(Item coordinate data)
··········
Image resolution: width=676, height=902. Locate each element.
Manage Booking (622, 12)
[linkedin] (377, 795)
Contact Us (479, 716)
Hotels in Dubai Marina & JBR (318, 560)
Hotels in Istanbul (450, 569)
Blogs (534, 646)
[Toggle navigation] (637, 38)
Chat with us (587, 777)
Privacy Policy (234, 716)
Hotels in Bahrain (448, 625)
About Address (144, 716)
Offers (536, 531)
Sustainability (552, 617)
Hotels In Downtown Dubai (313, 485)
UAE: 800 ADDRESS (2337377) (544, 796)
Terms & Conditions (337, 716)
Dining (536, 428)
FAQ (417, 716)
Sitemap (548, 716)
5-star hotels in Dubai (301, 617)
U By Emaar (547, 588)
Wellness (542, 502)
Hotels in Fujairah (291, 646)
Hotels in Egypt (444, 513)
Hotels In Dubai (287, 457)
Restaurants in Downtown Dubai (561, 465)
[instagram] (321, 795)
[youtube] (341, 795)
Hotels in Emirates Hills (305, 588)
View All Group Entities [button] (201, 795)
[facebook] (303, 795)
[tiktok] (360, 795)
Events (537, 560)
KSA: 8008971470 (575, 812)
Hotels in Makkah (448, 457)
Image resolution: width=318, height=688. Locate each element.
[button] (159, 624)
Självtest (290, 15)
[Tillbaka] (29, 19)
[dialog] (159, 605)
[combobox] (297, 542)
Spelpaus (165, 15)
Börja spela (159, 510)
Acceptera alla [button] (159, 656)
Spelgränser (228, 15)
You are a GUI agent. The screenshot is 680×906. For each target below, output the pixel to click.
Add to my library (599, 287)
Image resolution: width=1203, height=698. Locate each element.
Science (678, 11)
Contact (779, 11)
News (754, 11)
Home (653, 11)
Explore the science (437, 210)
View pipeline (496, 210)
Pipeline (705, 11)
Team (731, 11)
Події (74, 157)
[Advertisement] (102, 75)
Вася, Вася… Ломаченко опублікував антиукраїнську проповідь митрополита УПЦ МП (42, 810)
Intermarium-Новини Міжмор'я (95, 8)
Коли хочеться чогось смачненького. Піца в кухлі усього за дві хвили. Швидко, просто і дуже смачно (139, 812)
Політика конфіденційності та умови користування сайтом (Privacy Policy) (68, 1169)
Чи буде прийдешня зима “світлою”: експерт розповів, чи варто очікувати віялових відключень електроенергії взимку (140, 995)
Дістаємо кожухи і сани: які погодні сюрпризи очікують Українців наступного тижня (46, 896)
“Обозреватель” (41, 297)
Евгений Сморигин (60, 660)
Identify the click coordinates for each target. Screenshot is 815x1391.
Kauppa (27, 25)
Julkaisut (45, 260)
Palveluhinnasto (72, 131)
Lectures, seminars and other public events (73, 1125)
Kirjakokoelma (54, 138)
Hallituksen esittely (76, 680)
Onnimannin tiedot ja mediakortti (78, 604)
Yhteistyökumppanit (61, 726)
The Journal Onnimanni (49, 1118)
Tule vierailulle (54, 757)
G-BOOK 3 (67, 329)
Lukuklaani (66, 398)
··········
Please rewrite every line from the line with "Restaurants in Downtown Dubai (561, 465)" to the line with "Spelgränser (228, 15)", both included, and scale each coordinate pair by 1.45, rounding to whole numbers with halves rounded up. Copy all other text and numbers in these lines unchanged.

Solution
Restaurants in Downtown Dubai (813, 674)
[instagram] (465, 1153)
[youtube] (494, 1153)
Hotels in Emirates Hills (442, 853)
View All Group Entities [button] (291, 1153)
[facebook] (439, 1153)
[tiktok] (522, 1153)
Events (779, 812)
KSA: 8008971470 (834, 1177)
Hotels in Makkah (650, 663)
Image resolution: width=318, height=688. Locate each element.
[button] (231, 905)
Självtest (421, 22)
[Tillbaka] (42, 28)
[dialog] (231, 877)
[combobox] (431, 786)
Spelpaus (239, 22)
Börja spela (231, 740)
Acceptera alla [button] (231, 951)
Spelgränser (331, 22)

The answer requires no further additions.